Copyright © 2019 Albuquerque Journal
The city has put its Build Your Dreams nightmare to bed, but it will not get any money in the high-profile dispute.
Albuquerque recently settled its lawsuit against the Chinese bus company it claims delivered problem-plagued vehicles for Albuquerque Rapid Transit, a $135 million public transportation project that remains on hold.
BYD Motors – short for Build Your Dreams – will pay the city nothing under the terms of the agreement, which resolves the case in U.S. District Court in New Mexico.
But the settlement prevents the company from countersuing the city for breach of contract.
It also formally terminated both parties’ obligations under the original 2017 purchase agreement and established the conciliatory statement both would provide the media.
The city’s lawsuit, filed in December, had sought undisclosed damages, attorneys fees, court costs and more. It alleged breach of contract, breach of warranties, fraudulent misrepresentation and more.
Robert Desiderio, the city’s outside legal counsel, said it would have been difficult to demonstrate the city had incurred significant monetary damages because of the 60-foot electric buses it sent back to BYD in November.
That’s partly because the city never paid BYD any of the approximately $22 million it would have owed under the terms of the original agreement.
Given that BYD could also countersue, Desiderio said, settling was the best option.
“A lawsuit like this would take years – discovery would be extensive – therefore the costs would be very great,” he said Friday. “And comparing to what we saw would’ve been the possible damages (to the city) it wasn’t worth proceeding. It was better for the city to move forward.”
The city has paid $138,322 in outside legal fees in the case, but one top city administrator contends the city was right to pursue it.
“Our contractual obligation to purchase these buses was still there as long as … this issue hadn’t been resolved,” said Albuquerque Chief Operating Officer Lawrence Rael, adding that the city has used the money it would have spent on BYD vehicles to order an ART fleet from another company.
Those buses – which are diesel as opposed to electric – are cheaper, Rael said.
BYD’s Albuquerque-based attorney declined to comment Friday.
The settlement, signed May 19 by the city’s chief administrative officer, Sarita Nair, outlined the language both parties agreed to issue to the media. The statement reflected a tone change from the acrimony displayed last year. It said, in part:
“Although the parties made public statements in defense of their respective positions during the dispute, they are now committed to moving forward and wish each other success.
“The City supports BYD’s pursuit of its mission to expand zero-emission public transportation with the next generation of high-quality electric buses. BYD supports the City’s commitment to the Albuquerque Rapid Transit project and wishes the City best of luck on its completion and successful operation.”

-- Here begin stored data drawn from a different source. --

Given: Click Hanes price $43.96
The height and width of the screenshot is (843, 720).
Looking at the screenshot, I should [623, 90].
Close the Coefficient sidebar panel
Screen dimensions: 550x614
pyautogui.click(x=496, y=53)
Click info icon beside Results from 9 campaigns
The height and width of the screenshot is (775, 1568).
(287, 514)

Mayor Tim Keller had previously called the BYD buses “problematic” and unsafe, and the city in November rejected the 15 the company had produced. In filing the lawsuit against BYD, the mayor said, “We need to hold them accountable for what they’ve done to our city.”
BYD said in its own statement at the time that it disputed the mayor’s “false and misleading statements” about its buses.

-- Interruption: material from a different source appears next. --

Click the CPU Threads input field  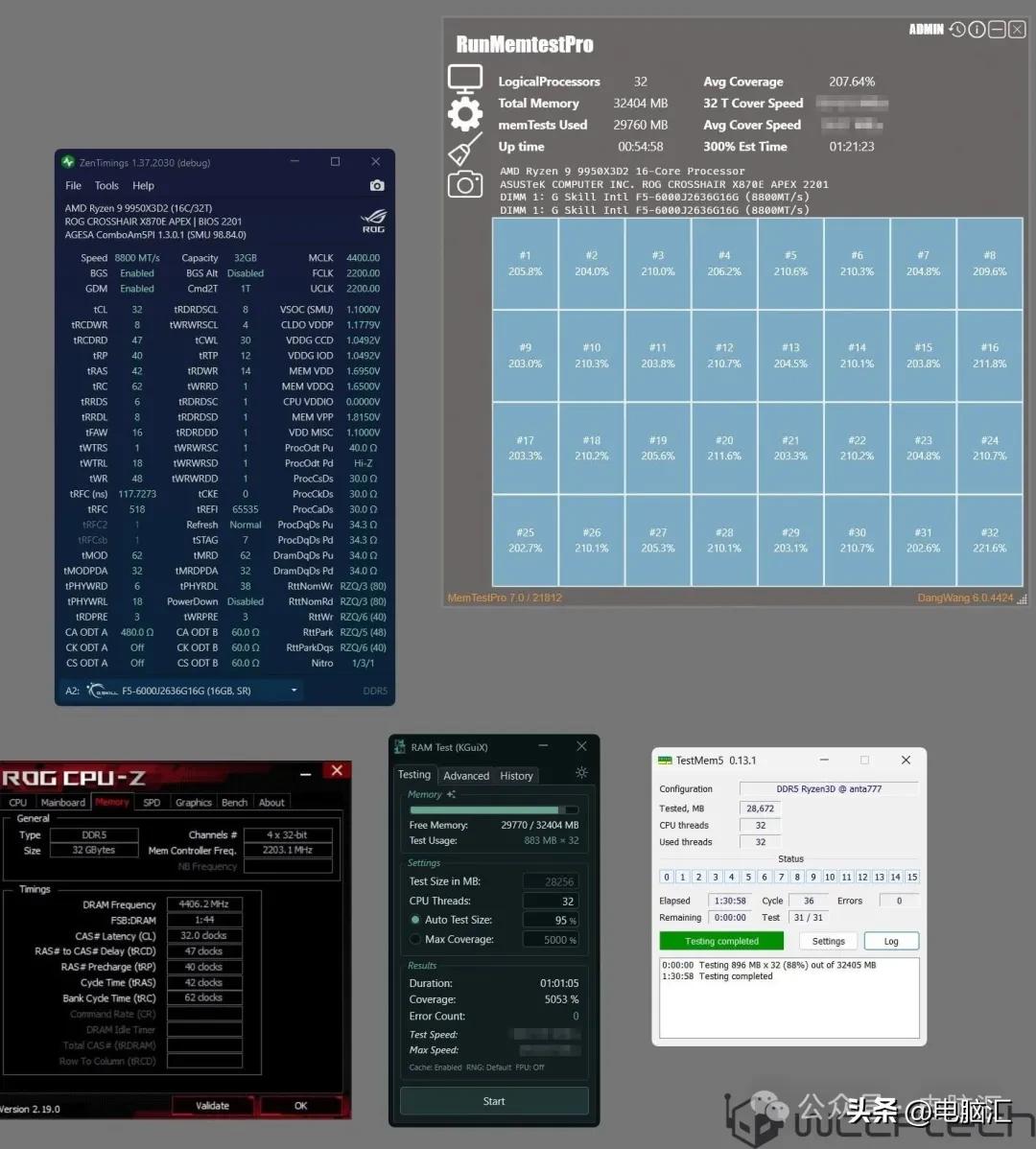pos(551,900)
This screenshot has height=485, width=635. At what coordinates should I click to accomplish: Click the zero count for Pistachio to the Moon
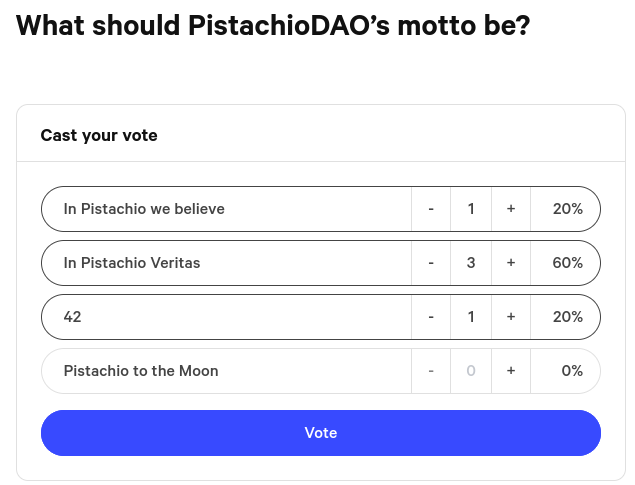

The city’s lawsuit alleged numerous problems with BYD’s 60-foot articulated electric buses. They include malfunctioning brakes, cracked and rusting frames, exposed wires and batteries “that could catch on fire with little possibility of putting out the fire.” It also said the vehicles did not meet the represented miles-per-charge standard.
BYD never filed a response to the complaint in court, and the parties spent the past few months in mediation, according to federal court records.
Since returning BYD’s buses, the city has ordered ART buses from New Flyer of America. But ART – which includes bus-only lanes in the middle of Central Avenue – is not expected to start running until next year, more than two years after originally scheduled.